(Saved data entries)
:::

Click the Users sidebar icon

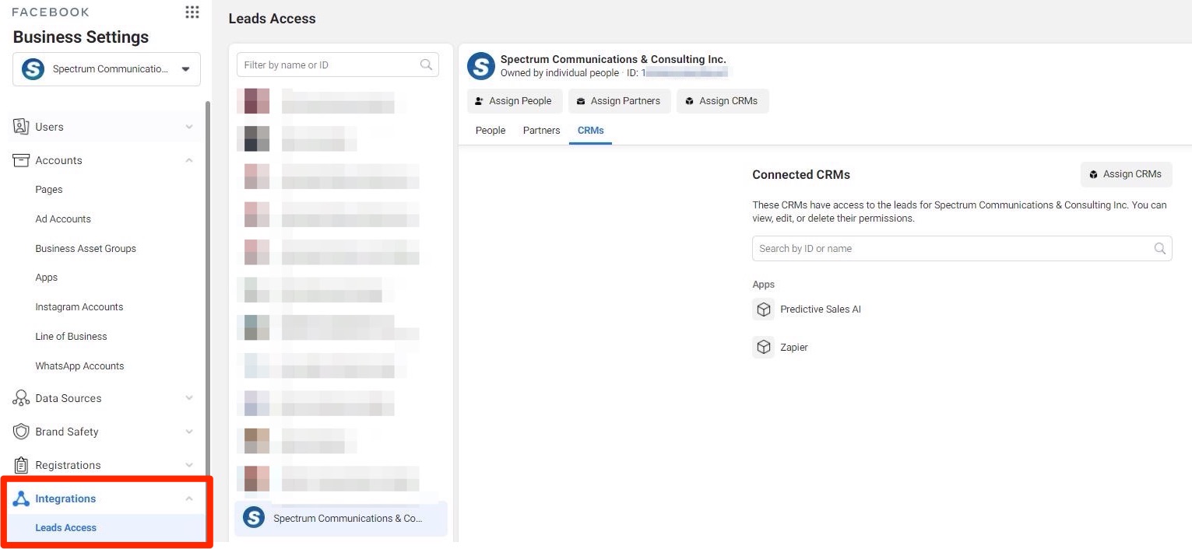[x=21, y=127]
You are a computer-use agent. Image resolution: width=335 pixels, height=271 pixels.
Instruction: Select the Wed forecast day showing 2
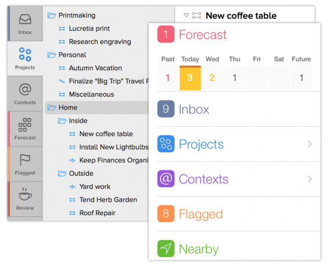(x=212, y=78)
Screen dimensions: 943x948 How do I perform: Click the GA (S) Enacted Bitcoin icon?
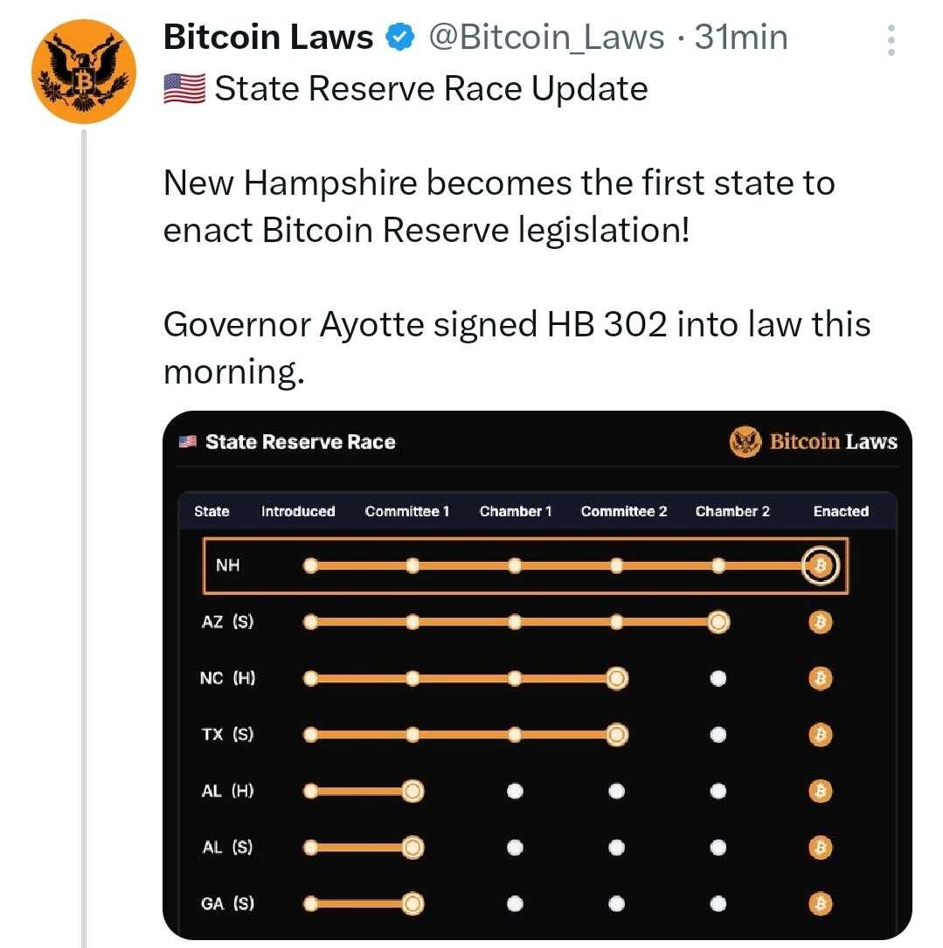click(821, 903)

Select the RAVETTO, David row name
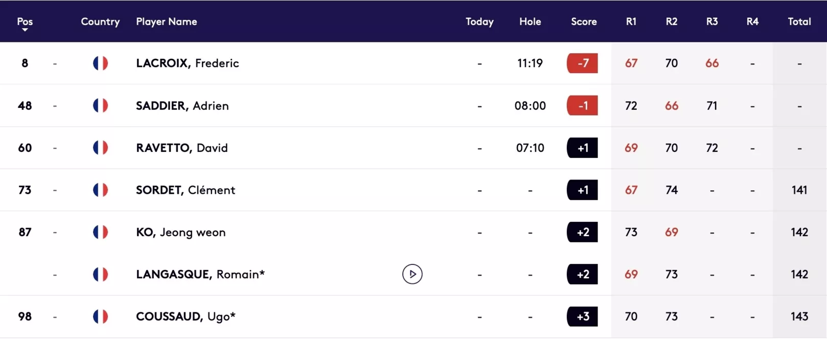pos(182,148)
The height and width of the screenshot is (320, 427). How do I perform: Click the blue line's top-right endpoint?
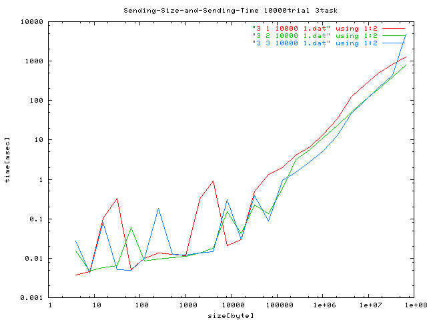(406, 35)
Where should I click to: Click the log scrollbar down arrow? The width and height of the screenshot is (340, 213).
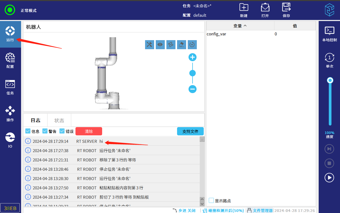[x=202, y=204]
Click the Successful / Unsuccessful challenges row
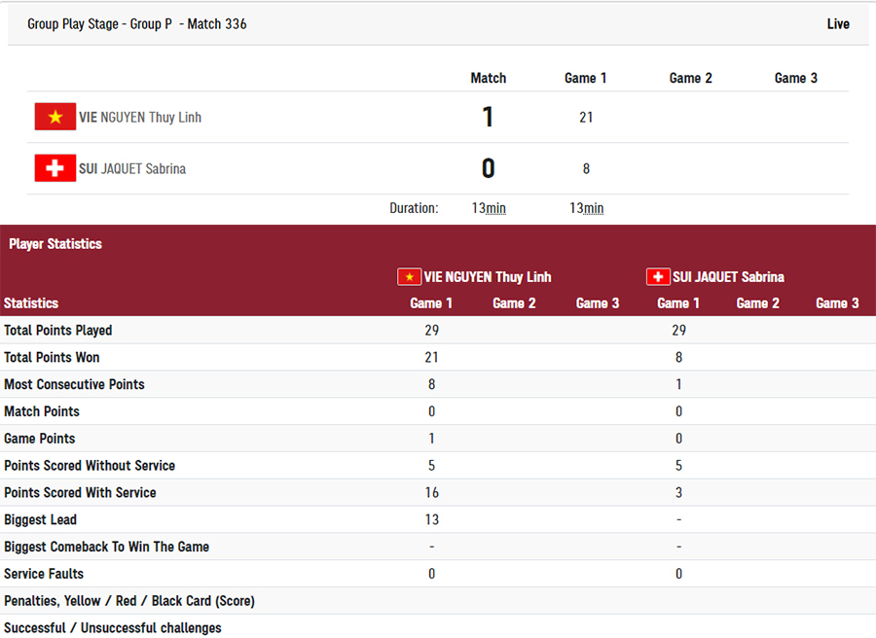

:::

● **Assigned task**: Write every entry out again exactly, images omitted.

● **Exercise answer**:
Click the Users sidebar icon

[x=21, y=127]
You are a computer-use agent. Image resolution: width=335 pixels, height=271 pixels.
Instruction: Select the Wed forecast day showing 2
(x=212, y=78)
Screen dimensions: 943x948 How do I perform: Click the GA (S) Enacted Bitcoin icon?
click(821, 903)

Select the RAVETTO, David row name
pos(182,148)
The height and width of the screenshot is (320, 427). How do I perform: Click the blue line's top-right endpoint?
(406, 35)
Where should I click to: Click the log scrollbar down arrow? The width and height of the screenshot is (340, 213).
[x=202, y=204]
Click the Successful / Unsuccessful challenges row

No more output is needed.